--- START ---
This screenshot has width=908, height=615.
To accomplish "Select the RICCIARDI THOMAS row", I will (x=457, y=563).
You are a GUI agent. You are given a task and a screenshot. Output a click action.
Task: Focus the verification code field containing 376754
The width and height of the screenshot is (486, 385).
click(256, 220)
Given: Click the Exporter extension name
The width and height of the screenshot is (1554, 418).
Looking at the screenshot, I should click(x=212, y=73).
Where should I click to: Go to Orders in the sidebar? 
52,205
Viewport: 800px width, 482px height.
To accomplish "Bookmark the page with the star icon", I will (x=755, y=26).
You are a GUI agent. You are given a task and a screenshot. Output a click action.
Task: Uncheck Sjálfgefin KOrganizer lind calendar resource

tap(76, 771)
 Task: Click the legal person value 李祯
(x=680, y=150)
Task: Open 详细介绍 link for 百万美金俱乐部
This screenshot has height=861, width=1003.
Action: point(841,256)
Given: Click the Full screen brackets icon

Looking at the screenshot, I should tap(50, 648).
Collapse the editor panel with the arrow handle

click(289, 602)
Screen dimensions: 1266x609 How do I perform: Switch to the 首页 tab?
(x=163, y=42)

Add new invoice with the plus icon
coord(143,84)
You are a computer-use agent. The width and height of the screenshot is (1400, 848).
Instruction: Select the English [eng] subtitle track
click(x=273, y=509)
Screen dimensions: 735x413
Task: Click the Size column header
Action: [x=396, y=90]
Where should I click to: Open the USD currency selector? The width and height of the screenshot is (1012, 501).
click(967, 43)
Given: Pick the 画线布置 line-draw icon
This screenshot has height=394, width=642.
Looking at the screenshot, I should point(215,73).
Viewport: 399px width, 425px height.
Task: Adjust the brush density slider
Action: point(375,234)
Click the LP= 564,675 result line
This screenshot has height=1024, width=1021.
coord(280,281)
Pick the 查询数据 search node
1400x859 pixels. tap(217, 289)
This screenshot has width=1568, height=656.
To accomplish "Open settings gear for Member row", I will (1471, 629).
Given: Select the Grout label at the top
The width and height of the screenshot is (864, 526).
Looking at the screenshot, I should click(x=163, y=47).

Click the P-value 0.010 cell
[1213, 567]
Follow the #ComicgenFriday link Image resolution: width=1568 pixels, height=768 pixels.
--- END ---
§ **Problem**
Set down nothing but the lines from the one containing "The width and height of the screenshot is (864, 526)." through the end of the entries above, exactly as written, both ends counted.

§ **Task answer**
The width and height of the screenshot is (864, 526).
Looking at the screenshot, I should click(x=163, y=47).

Click the P-value 0.010 cell
[1213, 567]
Follow the #ComicgenFriday link Image resolution: width=1568 pixels, height=768 pixels.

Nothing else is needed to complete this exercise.